Two studies aimed to establish the usefulness of endotracheal aspirate cultures in guiding choice of antimicrobial therapy. Prinzi et al. looked at the association between over-reporting of such cultures in tracheostomised paediatric patients and its subsequent effect on antimicrobial prescribing.37Over-reporting was defined according to the American Society of Microbiology guidelines as reporting organisms not known to be respiratory pathogens. During the one-year study period, 826 endotracheal aspirate cultures were collected from 448 children. From these cultures, 310 isolates were identified in tracheostomised children. Of which, 25 (8%) organisms were over-reported, resulting in 48 days of excess antimicrobial therapy. Cline et al. aimed to assess the utility of surveillance cultures (routine tracheal aspirate cultures) in children with tracheostomies in guiding antimicrobial selection for subsequent LRTIs.38The study concluded that due to the dynamic nature of the tracheal microbiome on serial cultures, historical cultures are of little value to dictate antimicrobial choice in subsequent infections. Indeed, they report that in over half of cases (n = 36), limiting empirical antimicrobials to a previous culture result would not cover organisms isolated on subsequent cultures.
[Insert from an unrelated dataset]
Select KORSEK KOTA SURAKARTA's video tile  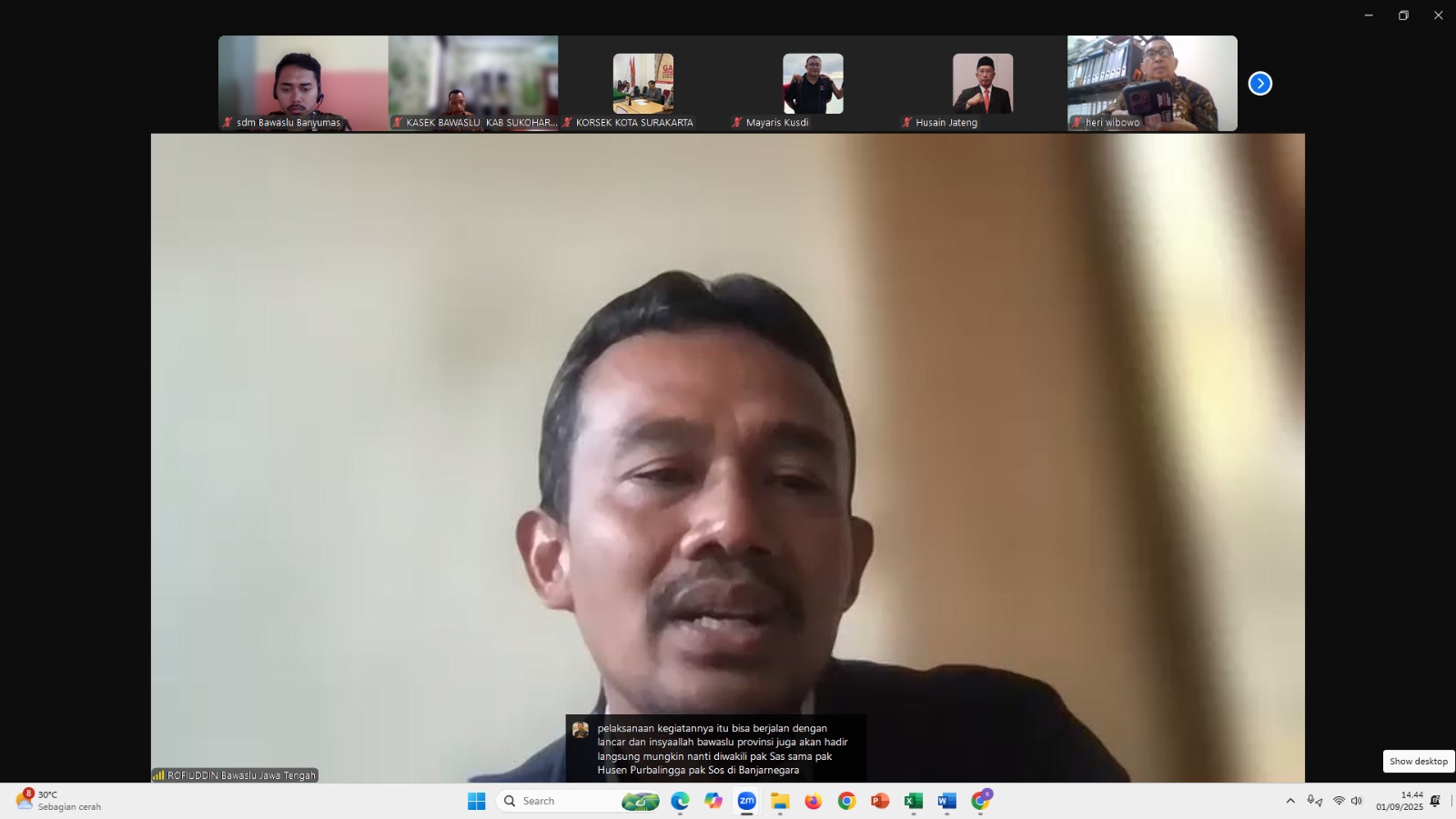(642, 83)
Yalamanchi et al. explored whether microscopic purulence, which is the quantitative assessment of neutrophils, in positive tracheal aspirate cultures could be used to predict subsequent antimicrobial use in a single centre retrospective review39. In their study cohort of 231 children admitted to intensive care units (81 tracheostomised), there were 361 positive tracheal aspirate cultures, of which a fifth (22%, n=81) were treated with antibiotics. Using multivariate logistic regression, they showed microscopic purulence to be an independent predictor of antimicrobial use, alongside pyrexia and respiratory failure. However, microscopic purulence was not associated with clinical symptoms of infection (hypotension, fever, or increased respiratory support). It should also be noted that this regression model aimed to predict current antibiotic prescribing practice rather than a “gold-standard” benchmark of confirmed bacterial infections. As such it may represent a useful metric in aiding the decision to initiate antimicrobial therapy, but only in the clinical context of suspected infection.